Excluindo-se aqueles acontecimentos que não dependem de mim, como o vírus que ora circula por aí, mas dos quais a forma como lido com os mesmos sim depende, os números representam a possibilidade que tive de escrever (e contar) a minha história do jeito que eu decidi. Ter o comando da narrativa da minha vida.

 

E estar aberto para novas possibilidades e desafios.

 

Até.

 

sábado, agosto 15, 2020

Sábado (e quem vem primeiro...)

     
      

          Pois é.

          Bom sábado a todos.

          Até.

     

  

sexta-feira, agosto 14, 2020

Há Trinta anos (3)

 Depois de treze dias em coma na UTI do Hospital São Lucas da PUCRS, eu havia acordado, num sábado de manhã.

 

Entre a hora da visita da tarde de sábado e domingo, quando recebi alta para o quarto, não posso precisar bem o que aconteceu. Lembro de tentar tomar água (ou suco) de um copo e virar tudo sobre mim.

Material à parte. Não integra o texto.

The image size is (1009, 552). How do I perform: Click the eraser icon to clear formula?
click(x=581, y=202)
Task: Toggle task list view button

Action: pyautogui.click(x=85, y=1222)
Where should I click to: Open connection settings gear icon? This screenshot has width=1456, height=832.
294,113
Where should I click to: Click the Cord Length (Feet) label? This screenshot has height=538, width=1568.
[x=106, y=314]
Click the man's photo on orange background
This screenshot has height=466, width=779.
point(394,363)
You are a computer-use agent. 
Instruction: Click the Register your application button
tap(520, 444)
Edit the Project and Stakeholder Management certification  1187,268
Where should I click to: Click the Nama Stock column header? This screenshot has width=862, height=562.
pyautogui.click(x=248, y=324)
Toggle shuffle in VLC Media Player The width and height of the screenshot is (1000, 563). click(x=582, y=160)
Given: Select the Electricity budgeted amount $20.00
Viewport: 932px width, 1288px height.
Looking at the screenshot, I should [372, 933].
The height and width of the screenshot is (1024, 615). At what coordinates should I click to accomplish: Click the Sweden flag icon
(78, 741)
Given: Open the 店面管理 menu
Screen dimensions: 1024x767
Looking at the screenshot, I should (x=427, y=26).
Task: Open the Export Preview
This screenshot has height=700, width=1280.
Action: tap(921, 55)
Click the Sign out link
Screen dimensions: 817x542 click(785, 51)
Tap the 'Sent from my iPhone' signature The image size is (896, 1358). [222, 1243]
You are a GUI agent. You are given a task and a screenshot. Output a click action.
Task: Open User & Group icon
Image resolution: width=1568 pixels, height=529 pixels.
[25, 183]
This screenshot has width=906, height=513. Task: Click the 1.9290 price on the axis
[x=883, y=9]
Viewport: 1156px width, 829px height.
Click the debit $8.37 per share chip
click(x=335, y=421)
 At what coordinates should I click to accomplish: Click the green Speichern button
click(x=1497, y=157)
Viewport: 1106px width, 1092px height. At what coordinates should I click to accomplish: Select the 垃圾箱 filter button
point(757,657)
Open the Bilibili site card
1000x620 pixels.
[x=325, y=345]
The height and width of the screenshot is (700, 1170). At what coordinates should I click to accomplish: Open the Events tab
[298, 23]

Saí da UTI no domingo à tarde, para um quarto do oitavo andar, e minha mãe ficou para passar a noite comigo. Tenho uma lembrança muito ruim da janta daquela noite: a dieta era pastosa, vários “creminhos” com cores diversas cuja única diferença era essa, a cor. E foi isso o que tornou a minha primeira noite fora da UTI uma tortura, para mim e para a mãe.

 

Fome.


Depois de “dormir” por mais de dez dias, eu tinha fome. Muita fome. Como a janta tinha sido ‘pastosa’, passei toda a noite esperando o amanhecer e, com ele, o café. De tempos em tempos, eu acordava e perguntava: “Já está na hora do café?”. Minha mãe dizia que não e eu me queixava de fome. Mesmo sem autorização médica, me deu maçã para comer, na tentativa de aplacar o meu ímpeto por comida. Foi uma noite bem longa.

 

Quando finalmente amanheceu e trouxeram o café, foi uma visão do paraíso. No afã de comer logo, enquanto a mãe tentava preparar um pão com manteiga para eu comer, eu comia o que estava à disposição, inclusive a manteiga que ela tinha aberto para passar no pão. Junto com o café, chegou um colega de faculdade trazendo um pedaço da torta de morango que comprara para a comemoração do seu aniversário: comi tudo, rapidamente.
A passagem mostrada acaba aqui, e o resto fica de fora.